EĞİTİM
Fişlemedim, fişlendim!
Gün aşırı gündem değiştiren Türkiye, yaklaşık 1 ay boyunca dershane tartışmasına sahne oldu. Yaşanan tartışmalar Milli Eğitimi, sizleri nasıl etkiledi? Dershanelerin kapatılması konusu ertelendi mi, çalışmalar ne aşamada?
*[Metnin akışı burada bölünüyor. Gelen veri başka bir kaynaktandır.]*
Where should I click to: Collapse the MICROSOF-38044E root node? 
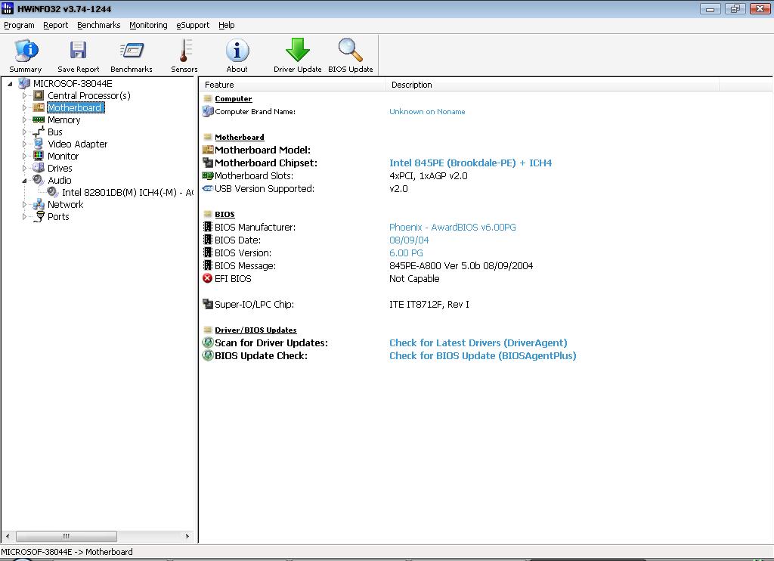click(x=10, y=84)
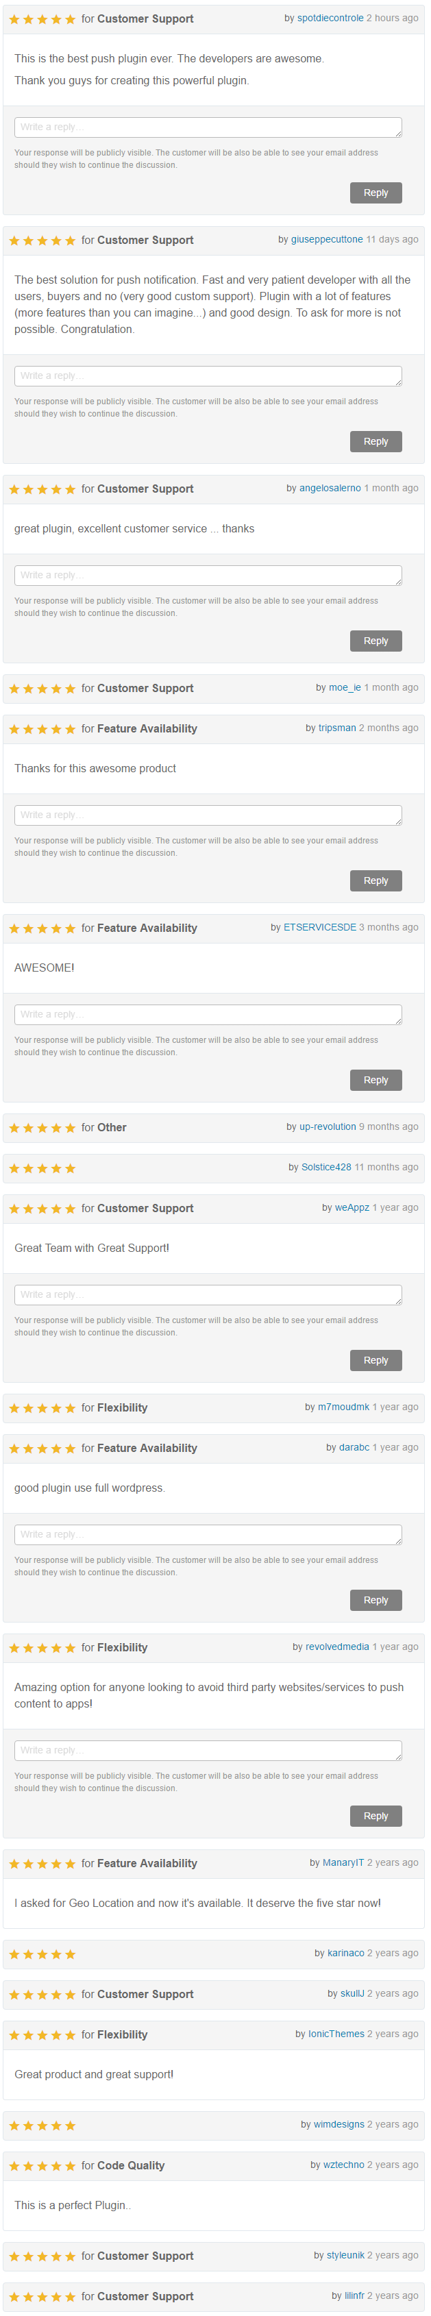Focus reply box under tripsman's review

(x=208, y=815)
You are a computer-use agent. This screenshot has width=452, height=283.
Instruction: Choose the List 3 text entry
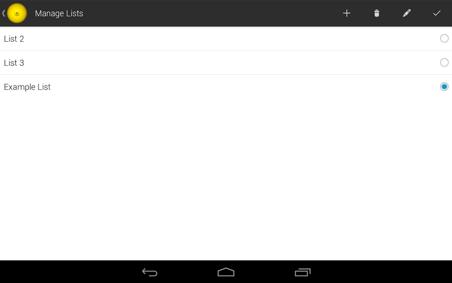(14, 63)
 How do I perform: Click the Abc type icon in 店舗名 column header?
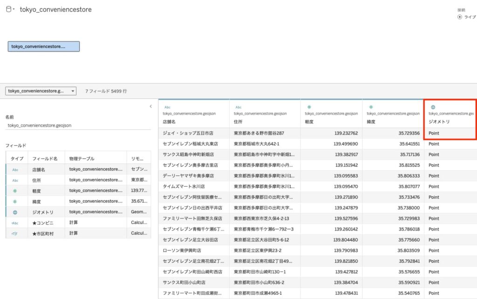167,107
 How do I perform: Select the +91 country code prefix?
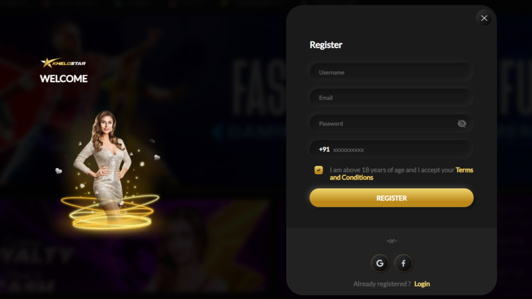tap(324, 149)
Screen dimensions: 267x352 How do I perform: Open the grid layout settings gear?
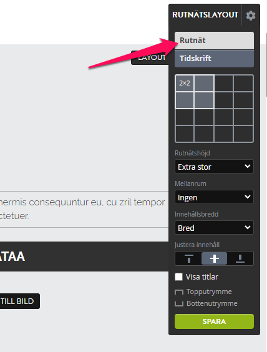[x=251, y=16]
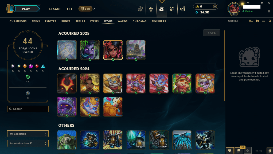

Öncelikle sorunuzda küçük bir düzeltme yaparak söze başlamak istiyorum. Dershaneleri kapatmıyor, dönüştürüyoruz. Bir başka deyişle, dershanelerin eğitim sistemimiz içindeki rol ve misyonlarını değiştirmeye dönük bir süreci hayata geçirmeye çalışıyoruz. Temel amacımız, Türkiye’de özel okullaşma oranını artırmak, kamu kaynaklarını daha verimli kullanmak ve dershanelerin özel okula dönüşümünü sağlamak. Uzunca zamandan beri, 1990’lı yıllardan beri Türkiye’nin gündeminde olan ve hazırlığı yapılan bir konu. Biz de bu amaçla, bu dönüşüm sürecini gerçekleştirebilmek için ilgili tüm aktörlerin ve paydaşların da görüşlerini aldığımız uzun soluklu bir çalışma yaptık. Bu süreçte, dershanelerin özel okula dönüşebilmesi için ihtiyaç duyulan zamandan gerekli olan altyapıya kadar hemen her hususu kendileriyle müzakere ettik. Ve belli bir noktaya geldik.
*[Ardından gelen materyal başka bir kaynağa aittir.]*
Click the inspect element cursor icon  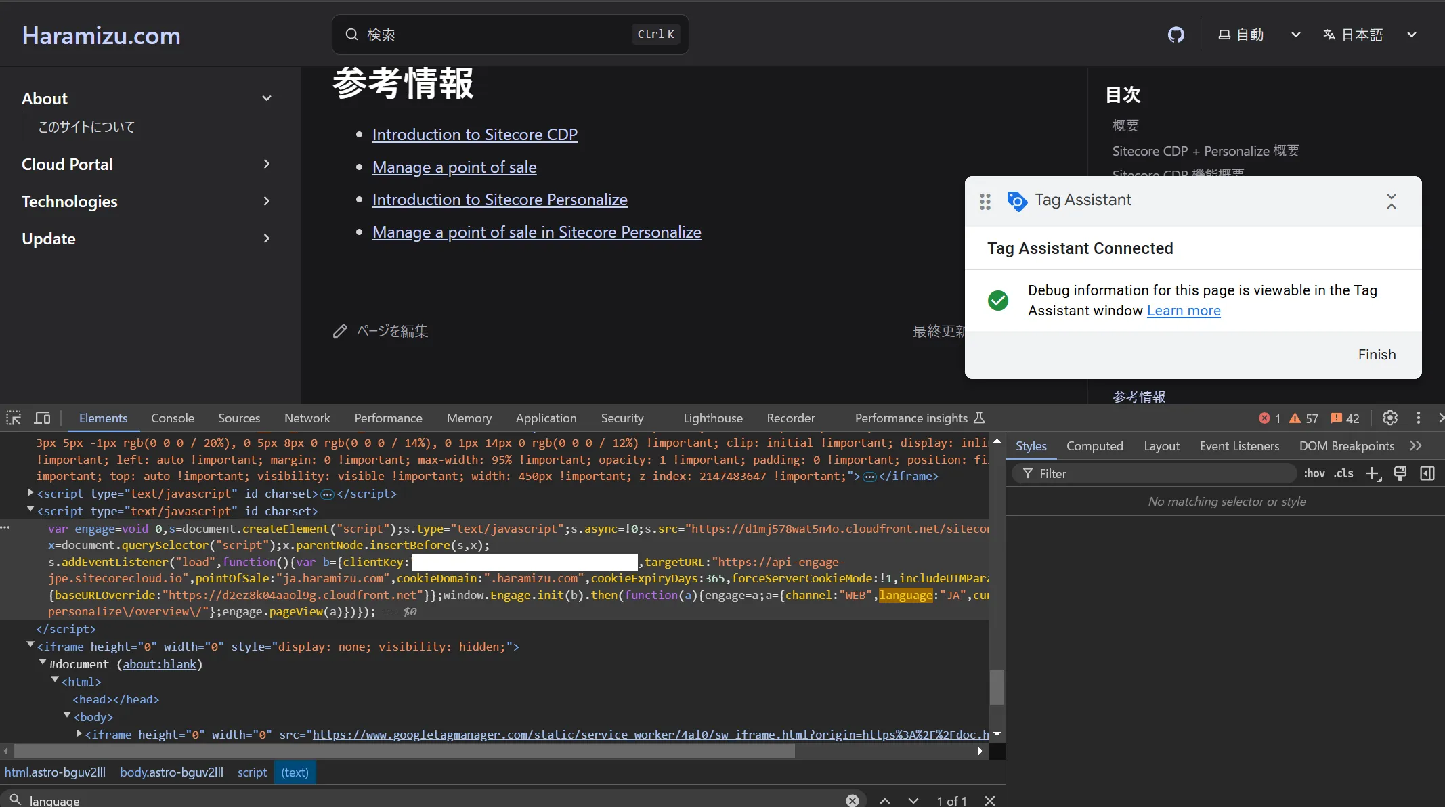coord(14,417)
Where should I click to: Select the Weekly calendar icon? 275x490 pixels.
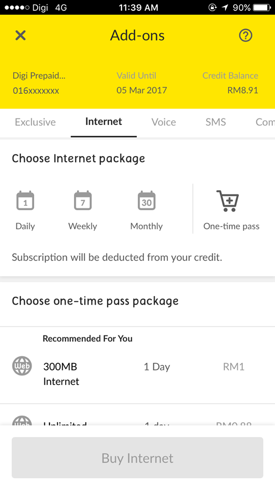[x=83, y=200]
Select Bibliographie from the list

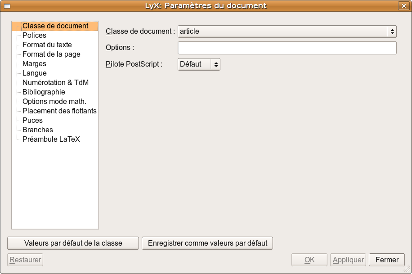[x=44, y=92]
Gelinen noktada, dershanelerin dönüşüm sürecinden vazgeçmek ya da bunu ertelemek gibi bir durum söz konusu değil. Yalnızca daha önce dershanelerin mevcut statüleri için Haziran 2014 olarak belirlenen son tarih, sektör temsilcilerinin talep ve önerileri doğrultusunda 2015-2016 eğitim öğretim yılının başına kadar uzatılmış oldu. Yine bu süreçte dershanelerimiz 2014 Ocak ayında da öğrenci kayıtlarını sürdürebilecekler. Ancak bununla eş zamanlı olarak 2014 yılı içinde dönüşüm süreci de başlamış olacak. Dershanelere verilecek teşvik, kredi ve benzeri uygulamalar da, dönüşüm sürecine dâhil olma zamanlaması ve biçimine göre değişecek. Üzerinde çalışmaların halen devam ettiği bu sürece ilişkin bütün detayların önümüzdeki haftalarda daha da kesinleşerek kamuoyuna ilan edileceğini düşünüyorum.
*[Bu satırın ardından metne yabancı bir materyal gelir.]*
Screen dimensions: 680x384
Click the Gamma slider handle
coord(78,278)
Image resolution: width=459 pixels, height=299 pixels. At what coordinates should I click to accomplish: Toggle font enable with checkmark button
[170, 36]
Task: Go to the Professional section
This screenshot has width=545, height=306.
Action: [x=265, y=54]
Dershaneler; İlkokul, Ortaokul, Lise, Açık Lise ve Anaokuluna Dönüşebilir
Dershaneler akademik liseye mi, açık liseyi mi dönüşecek, özel okul mu olacak? Bu dönüşüm nasıl gerçekleşecek? Zor bir süreç değil mi bu dönüşümü gerçekleştirmek?
Dediğim gibi, burada temel hedefimiz dershanelerin eğitim kurumlarına dönüşmesi. Çok farklı seçenekler sunacağız. Bu seçeneklerin arasında ilkokul, ortaokul ve lise düzeyinde eğitim veren özel okullara dönüşme, anaokuluna dönüşme, açık liseye dönüşme ve benzeri seçenekler de yer alacak. Hemen bütün bakanlıklarla irtibat halindeyiz. Farklı mesleki kurslar veren birimler haline dönüşebilme seçeneği sunacağız. Süreçten kimsenin mağdur olmaması ve sürecin en sağlıklı şekilde yürütülmesi için bir takım teşvikler de hayata geçirilecek. Bütün bu hususlarla ilgili çalışmalarımız çok boyutlu olarak ve ilgili tüm aktör ve paydaşlarla birlikte yürütülüyor.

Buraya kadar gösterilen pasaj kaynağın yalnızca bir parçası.